Nova espécie de peixe-elétrico emite maior voltagem já registrada em um animal

Uma das duas novas espécies descritas no artigo emite a maior voltagem já registrada em um animal, chegando a 860 volts
Da Redação / Ecológico - redacao@souecologico.com
Biodiversidade
Publicado em: 11/09/2019

Um estudo publicado na revista Nature Communications nesSa terça-feira (10) revela que existem ao menos três espécies de peixe-elétrico conhecidas como poraquê e não apenas uma, como se pensava.

Uma das duas novas espécies descritas no artigo emite a maior voltagem já registrada em um animal, chegando a 860 volts. A pesquisa foi apoiada por FAPESP, Smithsonian Institution e National Geographic Society, entre outras instituições.

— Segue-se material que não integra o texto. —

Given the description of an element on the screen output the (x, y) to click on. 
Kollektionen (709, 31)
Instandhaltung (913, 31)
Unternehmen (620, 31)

Além de gerar novos conhecimentos sobre o animal, depois de mais de 250 anos de sua primeira descrição, abre novas possibilidades de investigação, como, por exemplo, sobre a origem e a produção de descargas elétricas fortes em outros peixes.

Os peixes-elétricos compõem um grupo de mais de 250 espécies dotadas de um órgão capaz de produzir eletricidade, geralmente fraca, usada para se comunicar e para navegar. uma vez que a maioria tem olhos muito pequenos.

L. Souza/Agência FAPESP
L. Souza/Agência FAPESP

“O poraquê, que pode chegar a 2,5 metros de comprimento, é o único a produzir também descargas fortes. Ele faz isso por meio de três órgãos elétricos. Essas descargas são usadas para defesa e caça”, disse Carlos David de Santana, pesquisador-associado do National Museum of Natural History, da Smithsonian Institution, nos Estados Unidos, e primeiro autor do artigo.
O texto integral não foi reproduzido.